Each row is a namespace. Processes in the same namespace share the same namespace ID.


Entering a Namespace: nsenter

Now you’re running something inside a container namespace (maybe via Docker). How do you inspect it from the host? You jump into its namespace with nsenter.

Terminal window
# Container is running (PID 12345 on the host)
$ nsenter --target 12345 --pid --mount --uts --ipc --net bash
# You're now running a bash inside the container's namespaces
# But you're still logged in as your host user (not the container process)
# This is incredibly useful for debugging: you can inspect the container's
# filesystem, network, and process tree without relying on tools inside the container

nsenter is your debugging superpower.

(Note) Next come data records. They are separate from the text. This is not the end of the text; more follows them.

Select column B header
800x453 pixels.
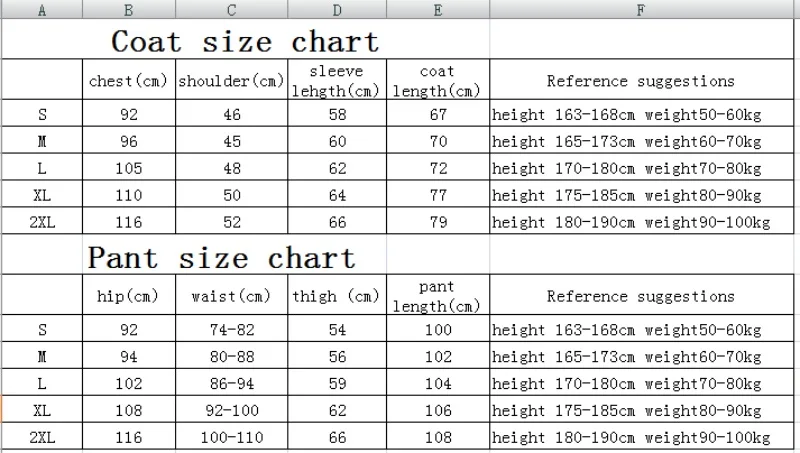pos(129,11)
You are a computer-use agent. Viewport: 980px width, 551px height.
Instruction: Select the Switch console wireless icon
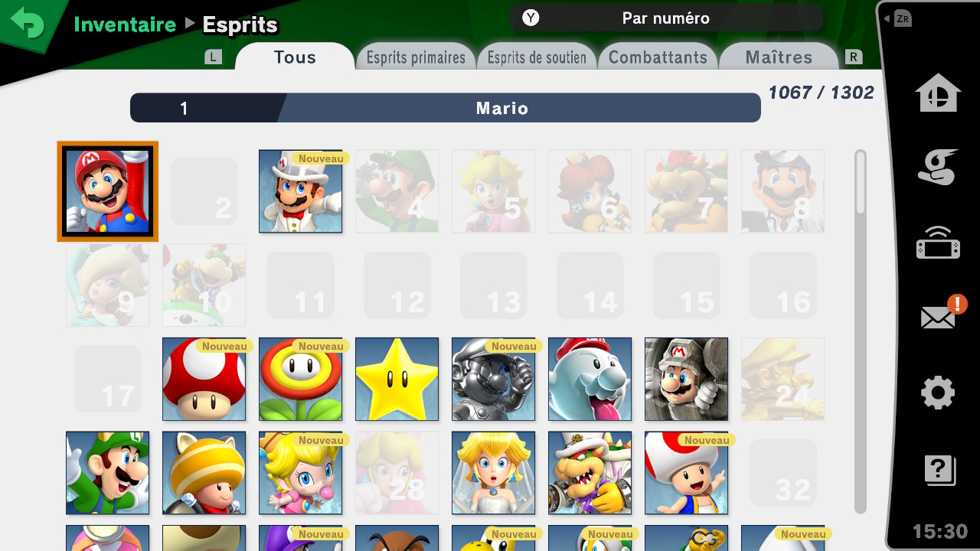pos(938,243)
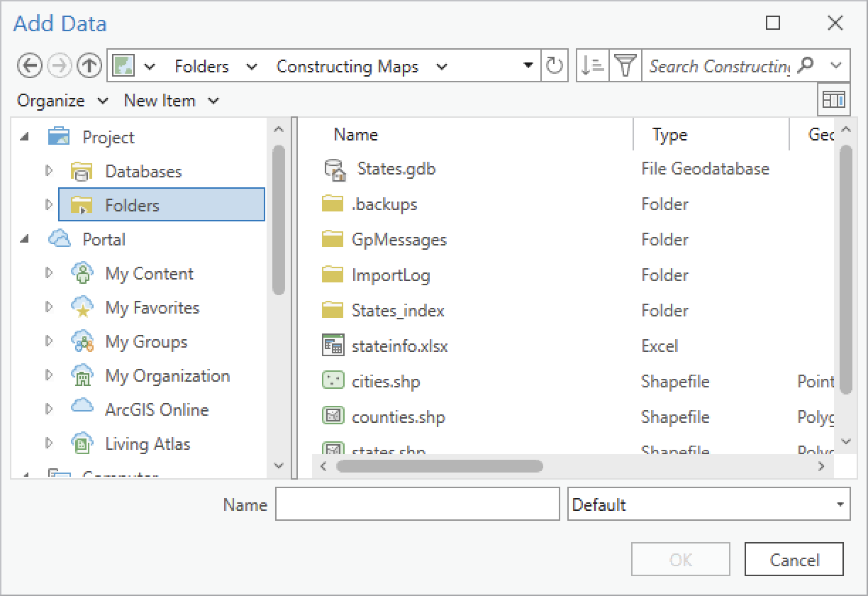Open the Organize menu

tap(55, 100)
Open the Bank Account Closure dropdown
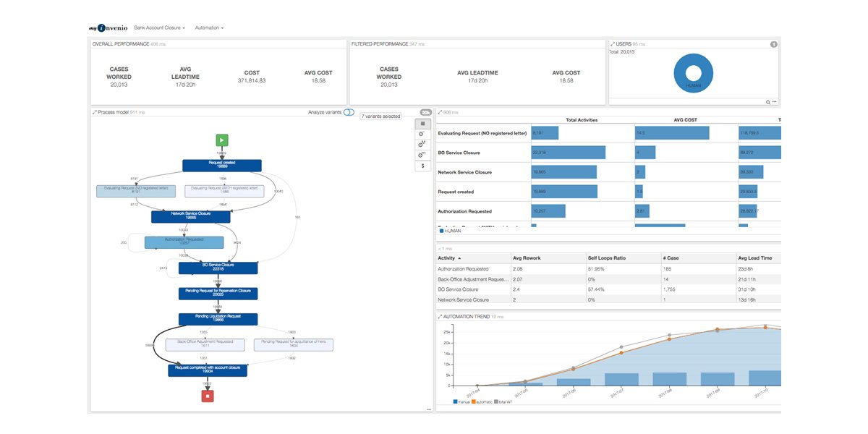 [160, 27]
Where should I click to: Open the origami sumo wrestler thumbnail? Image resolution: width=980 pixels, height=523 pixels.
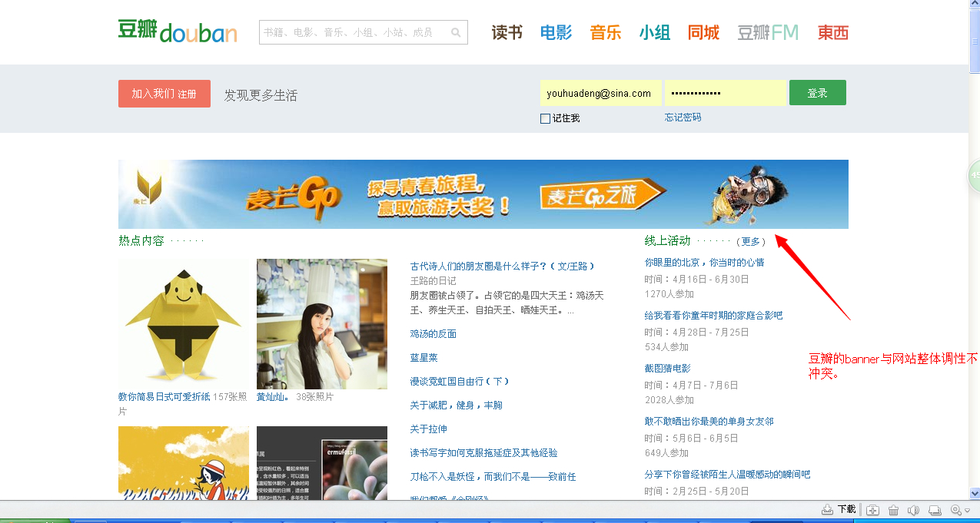(183, 323)
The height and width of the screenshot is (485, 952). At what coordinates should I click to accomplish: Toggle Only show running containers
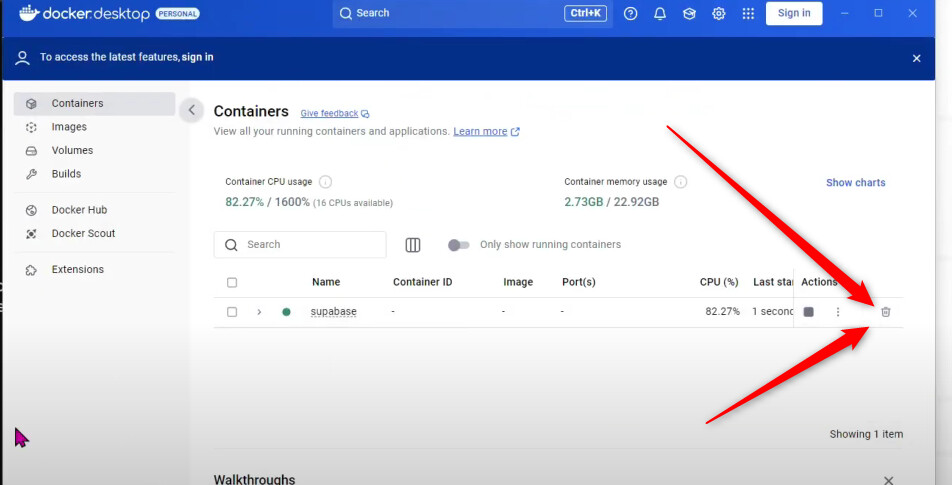click(458, 245)
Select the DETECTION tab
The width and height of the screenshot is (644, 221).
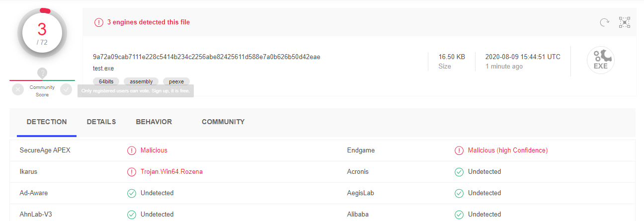pos(47,122)
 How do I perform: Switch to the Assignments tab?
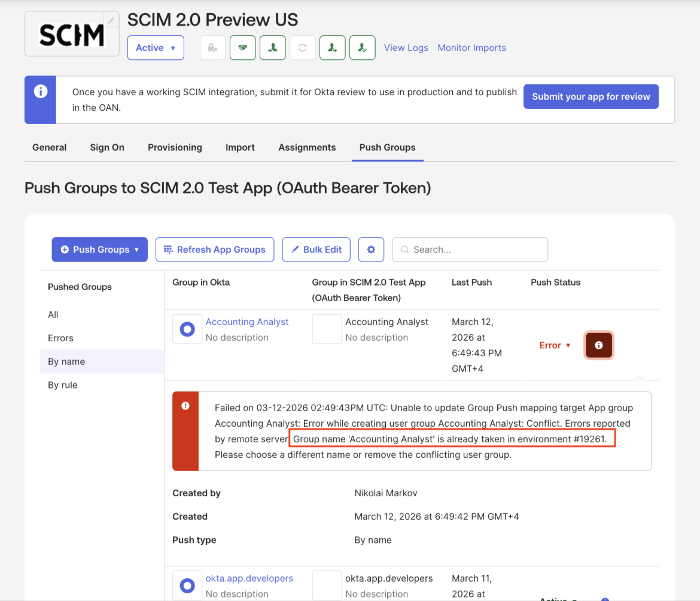point(307,147)
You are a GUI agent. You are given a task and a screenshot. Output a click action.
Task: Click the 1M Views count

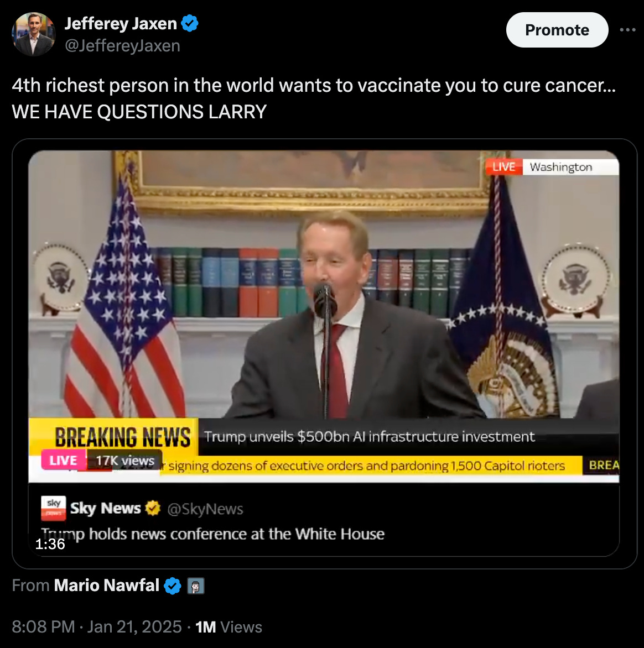(x=228, y=627)
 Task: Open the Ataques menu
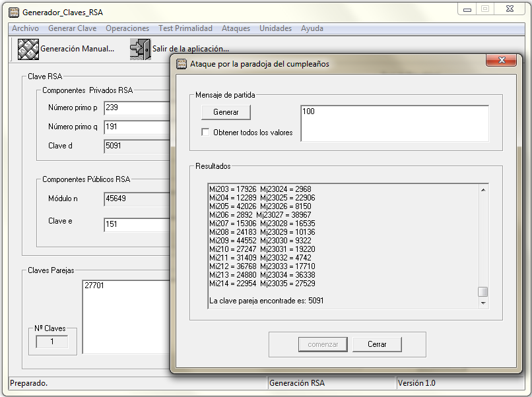click(236, 28)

If a container is wedged and you can’t exec into it, nsenter lets you jump into its namespace directly from the host.


User Namespaces and Privilege Escalation

Here’s where it gets clever (and slightly scary): the USER namespace.

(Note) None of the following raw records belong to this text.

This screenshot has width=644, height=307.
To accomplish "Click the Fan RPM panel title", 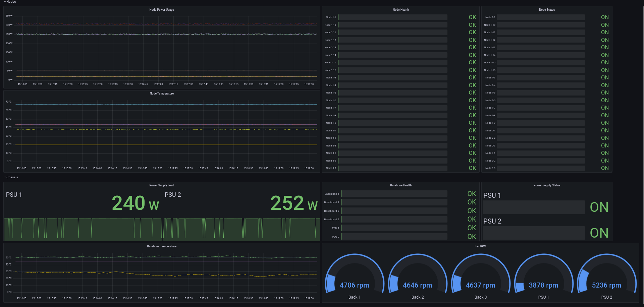I will coord(480,246).
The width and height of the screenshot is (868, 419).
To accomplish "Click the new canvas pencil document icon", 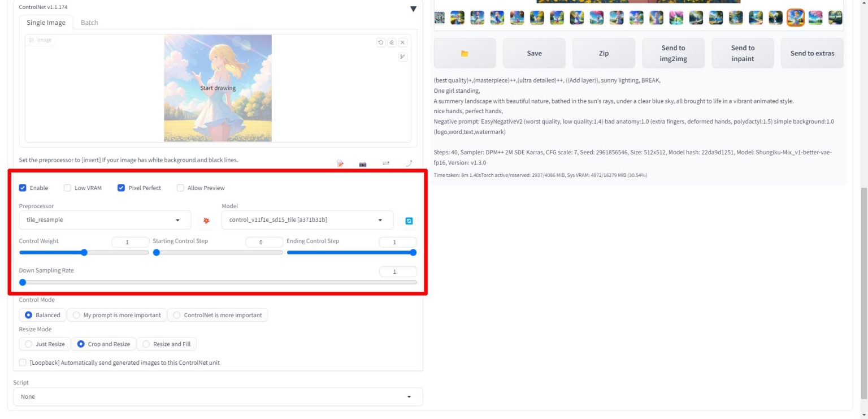I will click(340, 164).
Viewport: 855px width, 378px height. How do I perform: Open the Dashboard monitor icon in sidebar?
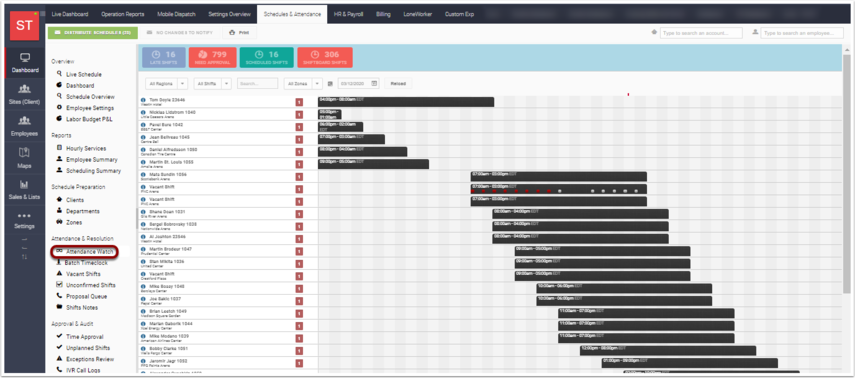(x=25, y=57)
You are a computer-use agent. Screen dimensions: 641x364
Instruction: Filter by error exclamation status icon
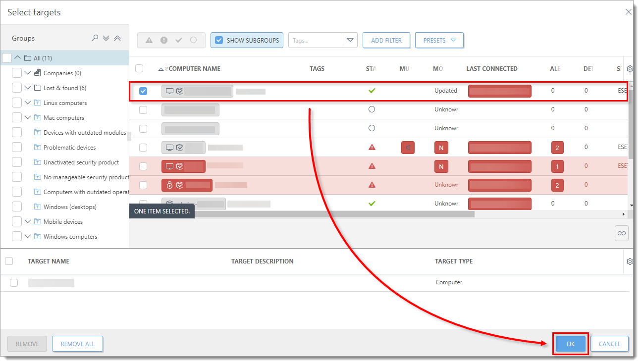coord(164,41)
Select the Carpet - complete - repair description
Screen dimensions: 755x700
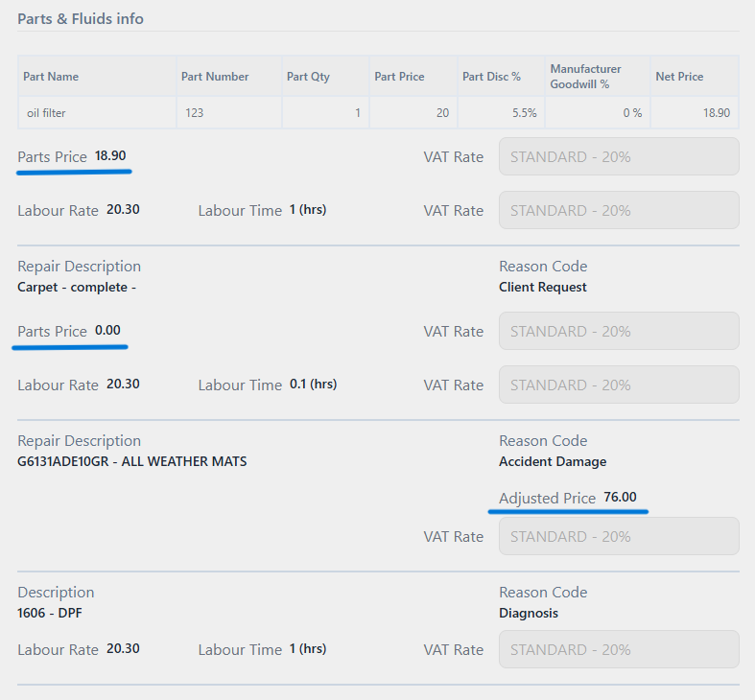78,287
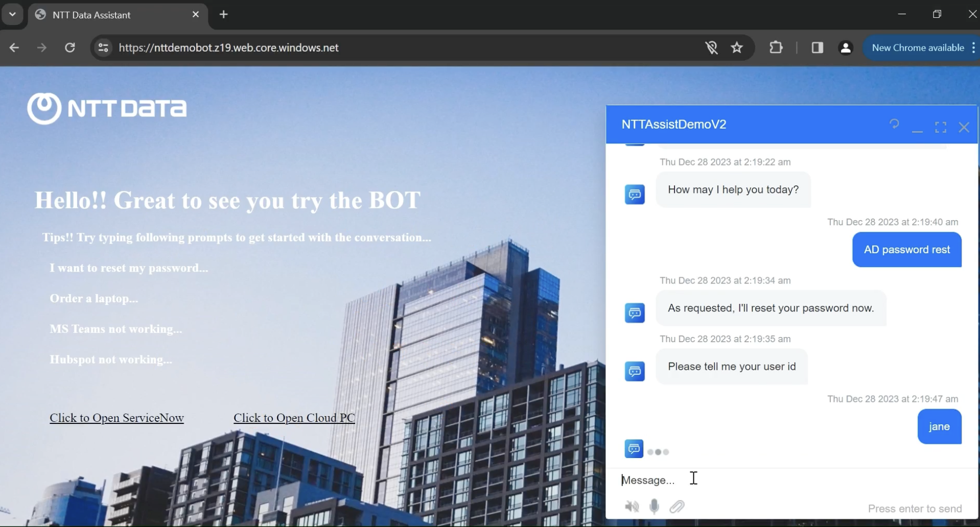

A USER namespace maps UIDs inside the namespace to different UIDs on the host. The canonical example:

Terminal window
# On the host, you're user 1000
$ id
uid=1000(you) gid=1000(you) ...
# Inside a USER namespace, you can become root (UID 0)
# and the host only sees you as UID 1000
$ unshare --user --map-root-user bash
root@host:/home/you# id
uid=0(root) gid=0(root) ...
# But on the host, the process is still 1000
$ ps aux | grep bash
you 18394 ... bash

This is powerful for security. A process that manages to break out of a USER namespace and become root inside is just an unprivileged user on the host. It can’t actually escalate.

However — and this is a big however — USER namespaces are complex. The mapping is configured in /etc/subuid and /etc/subgid. If not set up correctly, you can still have privilege escalation risks. And not all kernel versions handle USER namespaces equally. Docker, for example, has had historical issues with USER namespace support.

The lesson: USER namespaces are a layer of defense, not an iron wall. A well-designed container runtime uses them, but they’re not the only security mechanism at play.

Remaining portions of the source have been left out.